Wakil Ketua Umum DPP Asosiasi Koperasi dan Ritel Indonesia (Akrindo), Anang Zunaedi mengatakan, dalam aturan buatan Kementerian Kesehatan tersebut terdapat banyak larangan total bagi produk tembakau, termasuk larangan penjualan rokok eceran yang mengancam langsung omzet mereka sebagai UMKM.
"Dorongan pelarangan penjualan rokok eceran dapat mematikan usaha para pedagang. Rokok adalah produk legal yang dapat diperjualbelikan, dan menjadi salah satu tumpuan perputaran ekonomi pelaku UMKM," kata Anang dalam keterangannya, Rabu, 27 September 2023.
Rak rokok di minimarket (foto ilustrasi)
- VIVAnews/Arrijal Rachman
Karenanya, Anang berharap Kemenkes bisa lebih adil saat menyusun kebijakan terkait produk tembakau.
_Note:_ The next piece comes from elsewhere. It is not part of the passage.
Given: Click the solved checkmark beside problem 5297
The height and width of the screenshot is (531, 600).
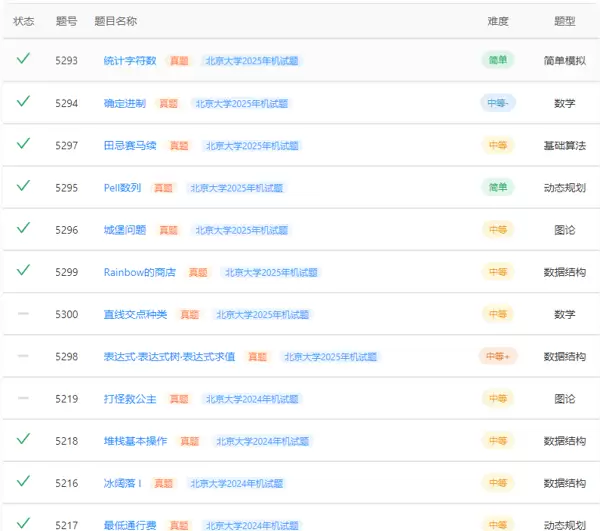Looking at the screenshot, I should [x=23, y=144].
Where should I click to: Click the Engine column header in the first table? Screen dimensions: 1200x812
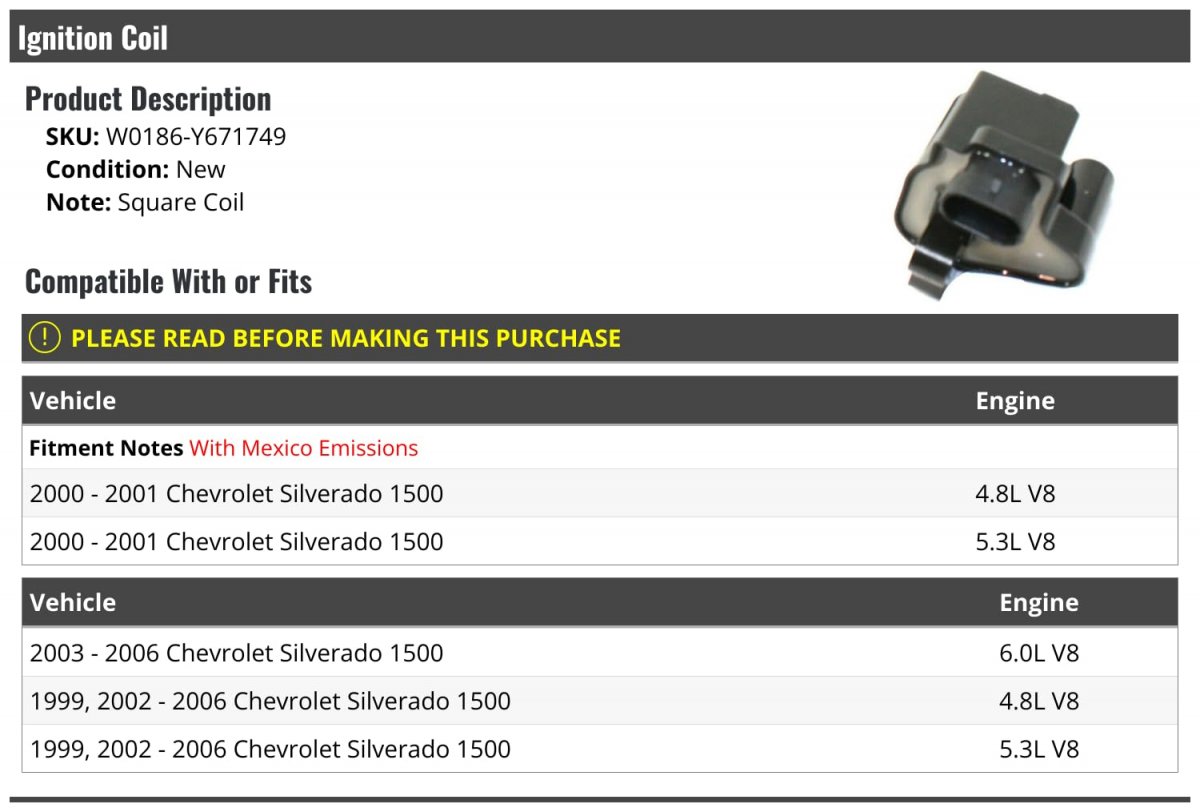point(1015,401)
Dia juga menyayangkan sikap Kemenkes yang tidak bisa melihat kontribusi UMKM yang signifikan, terhadap penyerapan tenaga kerja.
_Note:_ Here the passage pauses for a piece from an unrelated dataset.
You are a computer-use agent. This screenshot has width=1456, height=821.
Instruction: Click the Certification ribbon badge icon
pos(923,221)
"Keberadaan UMKM yang mandiri ini harusnya dilindungi, bukan justru dimatikan dengan kebijakan sepihak," ujarnya.
Senada, Ketua Umum Asosiasi Industri UMKM Indonesia (Akumandiri), Setyorinny Hermawati berharap, pemerintah dapat terus konsisten melindungi sektor usaha yang menunjang ekonomi masyarakat kecil.
"Pemerintah mohon lebih bijaksana dengan menggodok aturan yang sesuai realita kehidupan masyarakat. Kemenkes juga harus melibatkan dan mengakomodir suara pelaku UMKM dalam proses penyusunan RPP UU Kesehatan terkait produk tembakau ini," kata Setyorinny
Pelaku UMKM menurutnya harus mendapatkan perlindungan melalui kebijakan. Kontribusi UMKM terhadap PBD Indonesia hampir mencapai 61 persen dan menyerap sebanyak 97 persen tenaga kerja.
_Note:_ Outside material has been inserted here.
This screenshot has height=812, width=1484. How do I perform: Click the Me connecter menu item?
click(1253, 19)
"Karena itu, aturan produk tembakau yang menyangkut hajat hidup orang banyak itu seharusnya diatur, bukan dilarang total. Pemerintah harus lihat dampaknya dari sektor hulu ke hilir," ujarnya.
Diketahui, sebelumnya pada 20 September 2023 pihak Kemenkes telah melaksankan public hearing tentang pasal zat adiktif berupa produk tembakau. Namun, nyatanya tidak ada satupun pelaku UMKM sektor perdagangan yang berkaitan dengan industri hasil tembakau, yang diundang untuk datang menyampaikan pendapat.